To evaluate the accuracy of patient self-reports of health care insurance coverage relative to actual health care benefits and to explore patient predictors of accuracy among patients with depression.
Data were analyzed from 767 patients with current depressive symptoms and disorder who completed a self-report mail survey that included questions about health insurance and for whom we also obtained actual health care benefits records. Percentage agreement and κ statistics were calculated for different types of benefits (medical visit, pharmacy and mental health visit copays, and mental health visit limits), and we used multivariate analysis to examine predictors of accuracy.
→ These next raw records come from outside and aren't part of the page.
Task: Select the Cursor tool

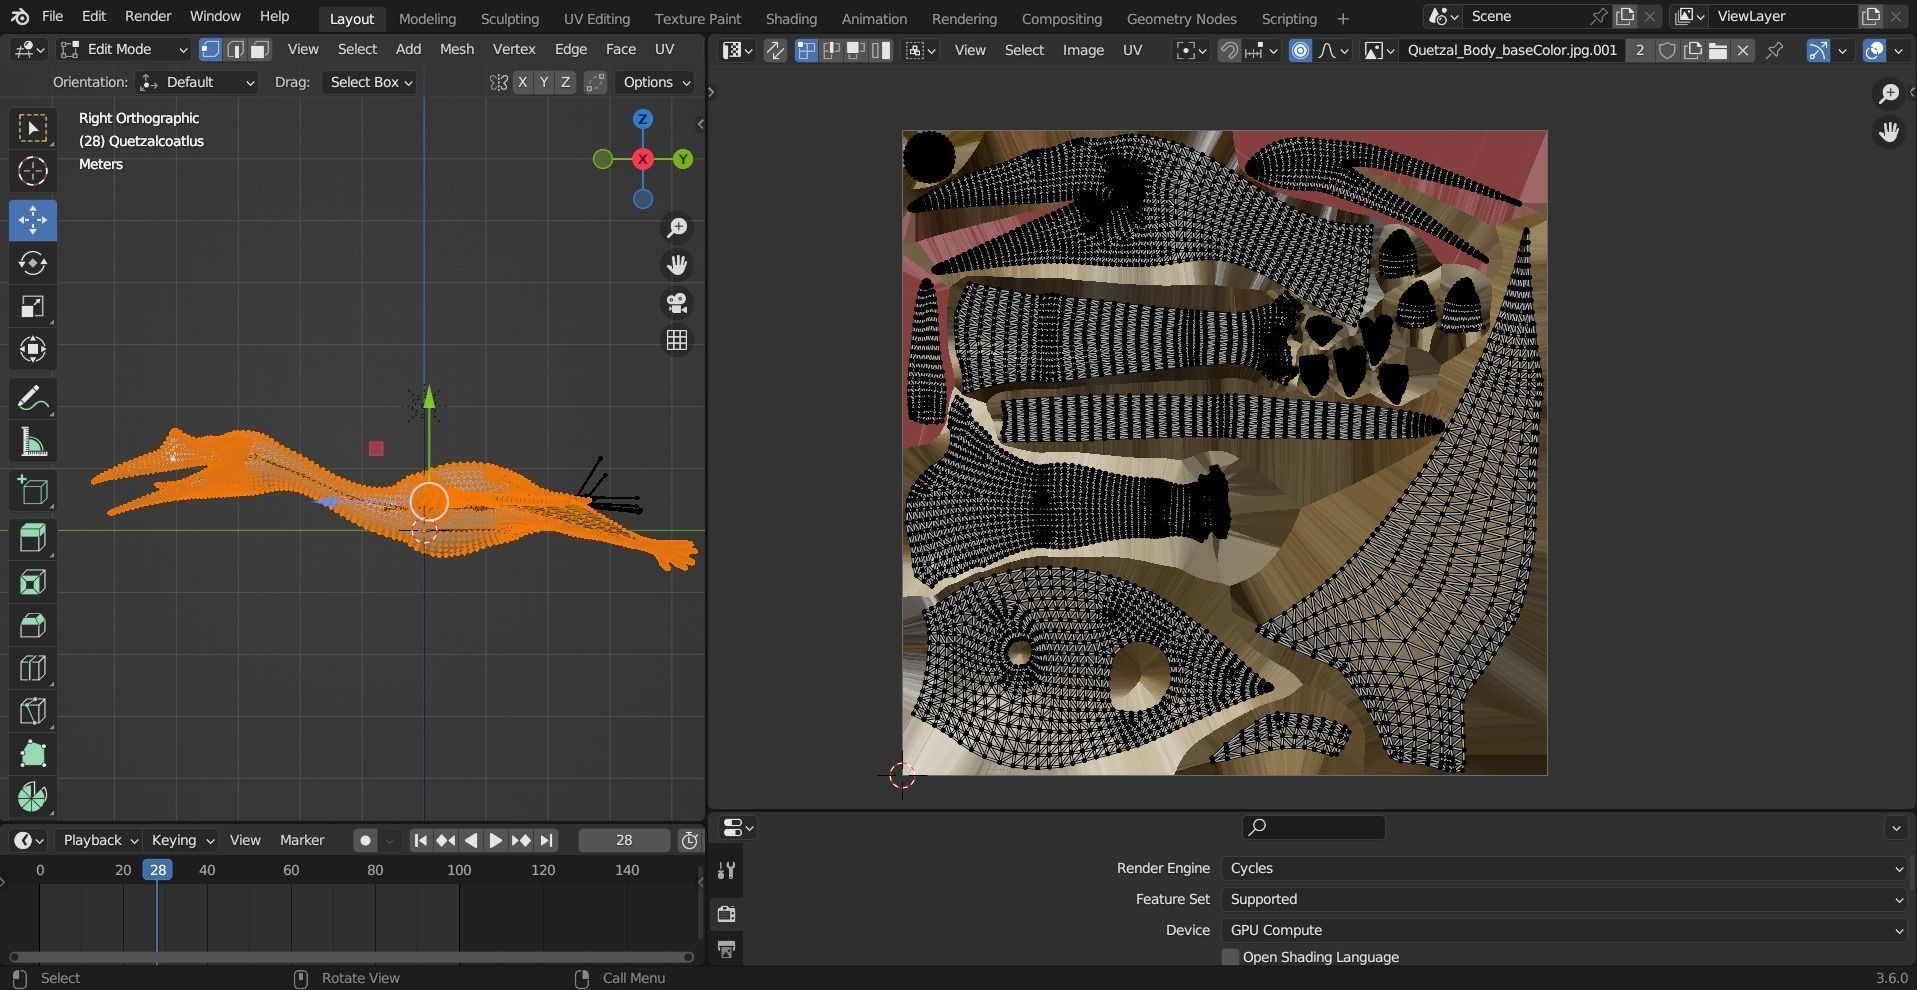Action: (32, 171)
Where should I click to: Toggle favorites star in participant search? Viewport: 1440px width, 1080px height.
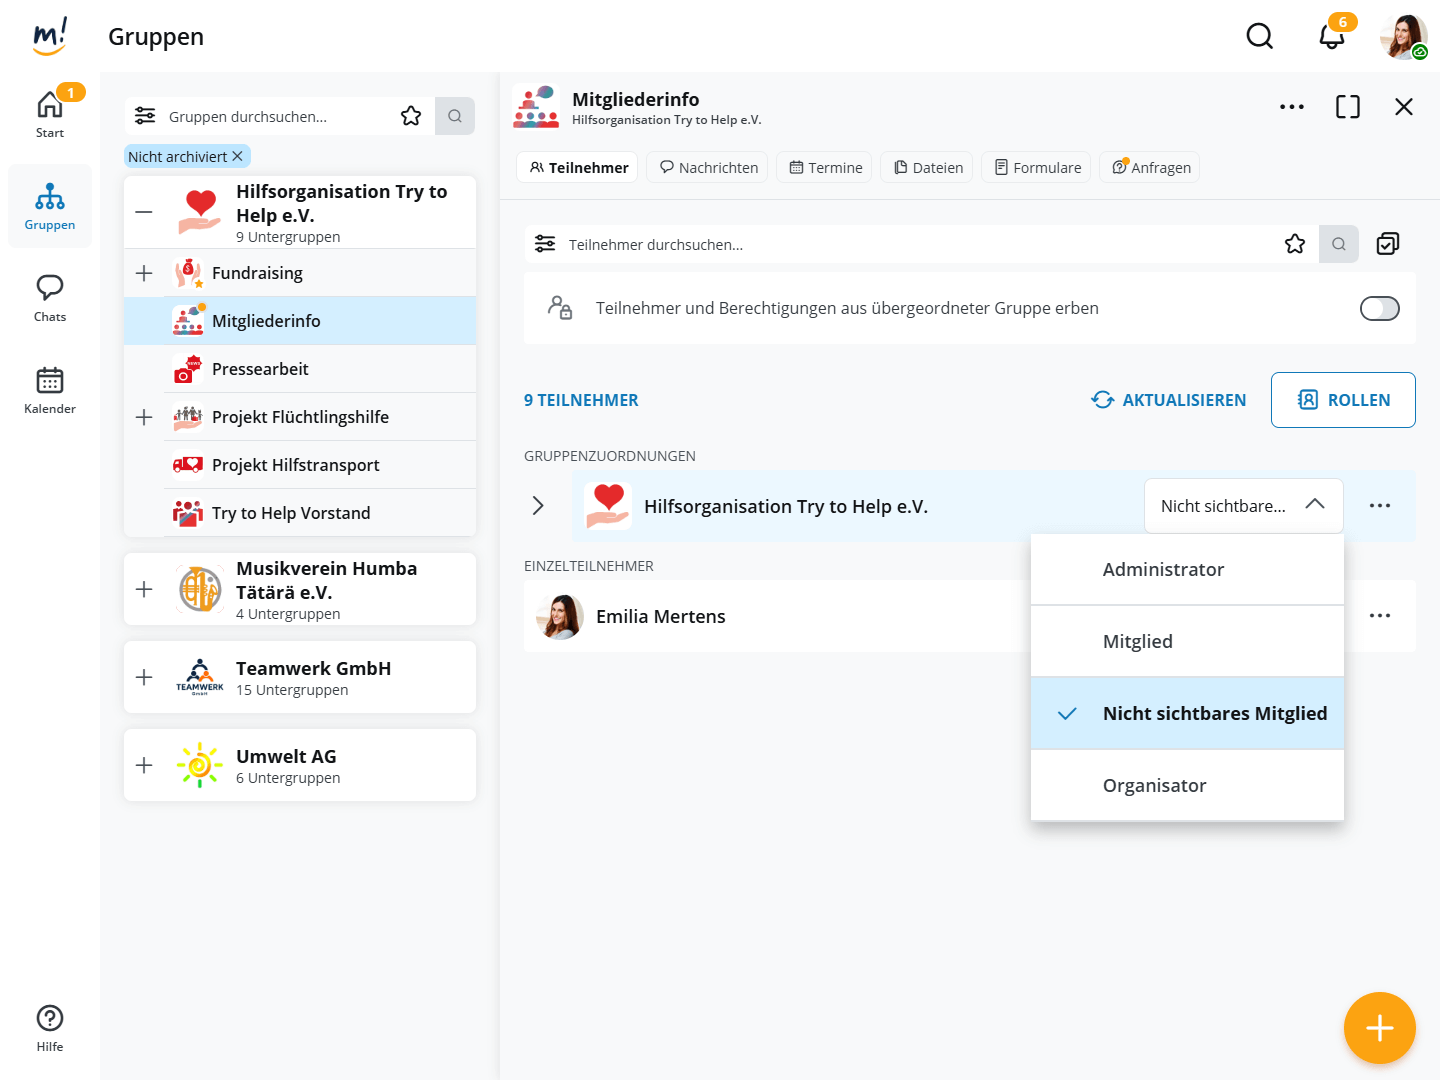1294,244
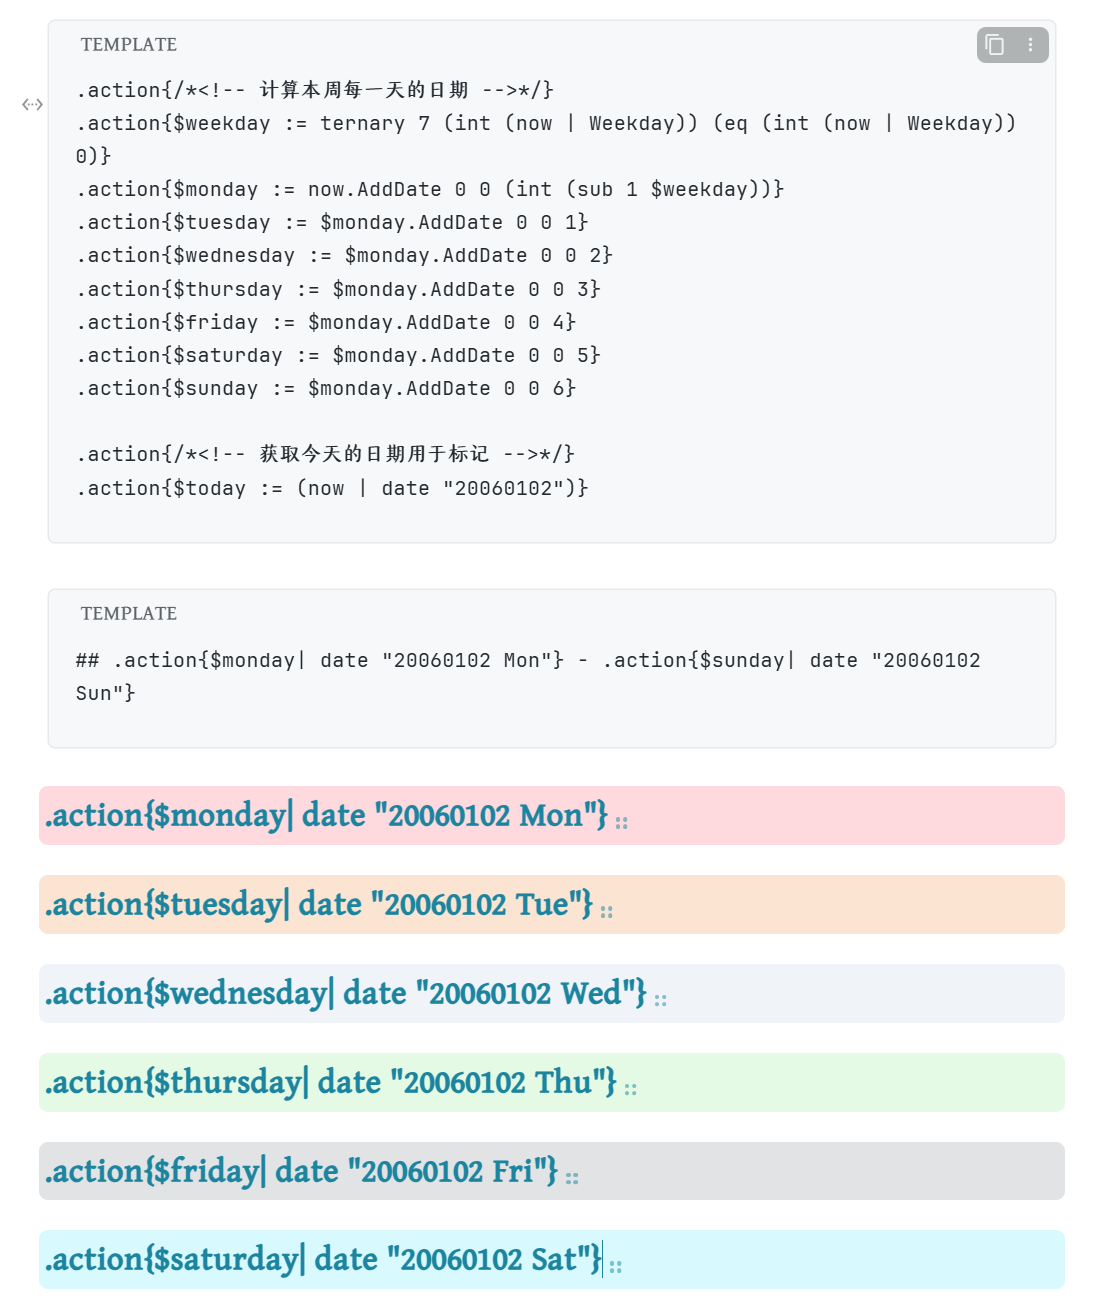Open language selector TEMPLATE on second code block
The image size is (1120, 1316).
[129, 614]
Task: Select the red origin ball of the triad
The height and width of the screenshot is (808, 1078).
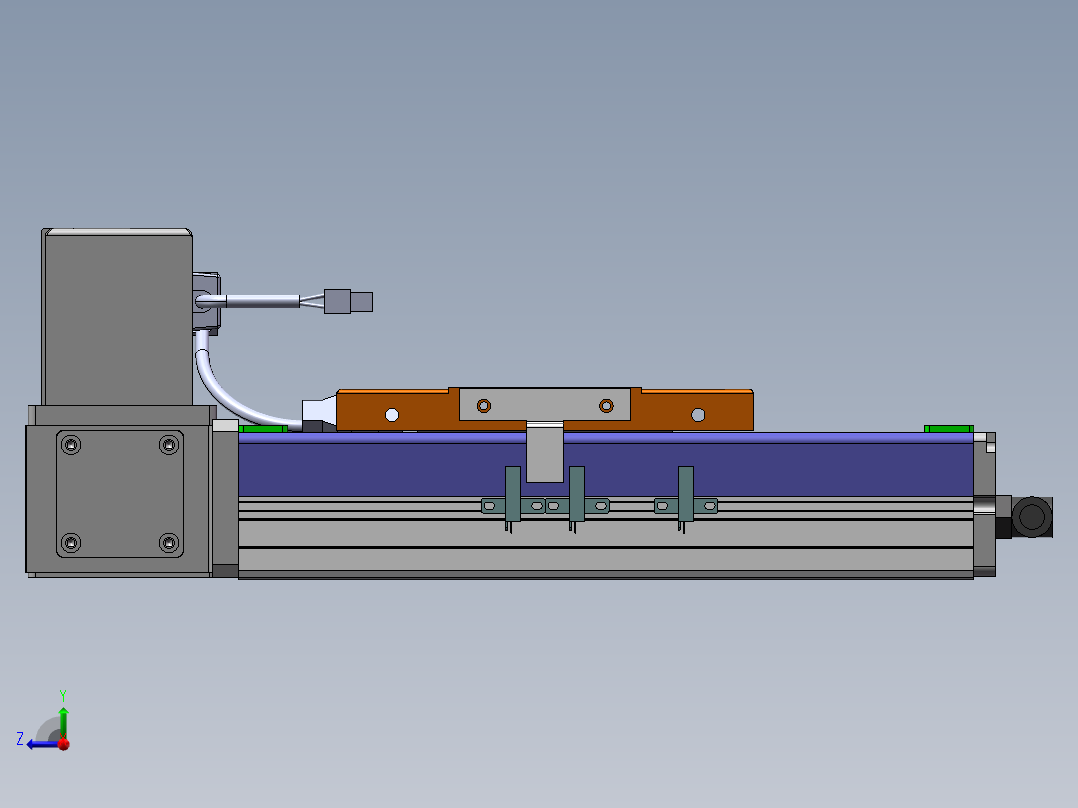Action: point(63,744)
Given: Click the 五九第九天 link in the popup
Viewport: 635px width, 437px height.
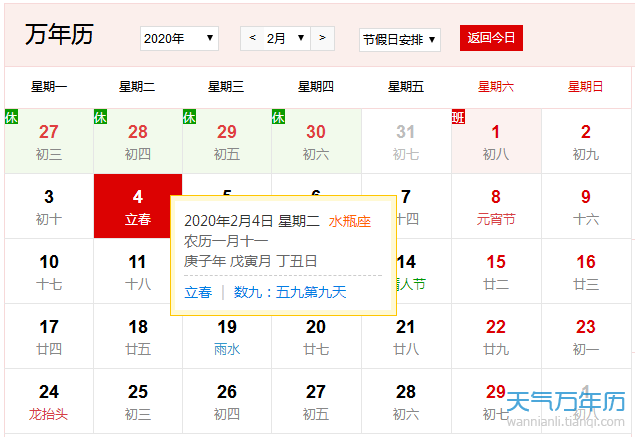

Accuracy of self-reports relative to administrative data were good for measures of medical visits and prescription copays (κ = 0.79 and 0.64), but less accurate for measures of mental health benefits (κ = 0.19 for copays and 0.40 for visit coverage). Recent use of health care services (past 6 months) increased the accuracy of medical benefits but not of mental health benefits. Inaccuracy of mental health benefits was in the direction of patients perceiving more generous coverage than was actually available to them. Men and those with greater wealth were more knowledgeable about their medical benefits. Those from a nonminority ethnic group, who were less satisfied, and were less sick had better knowledge about their mental health benefits.
Agreement between self-reports and actual benefits was stronger for general medical services than for mental health care. Background, experience, and sickness lead to more accurate recall of insurance information.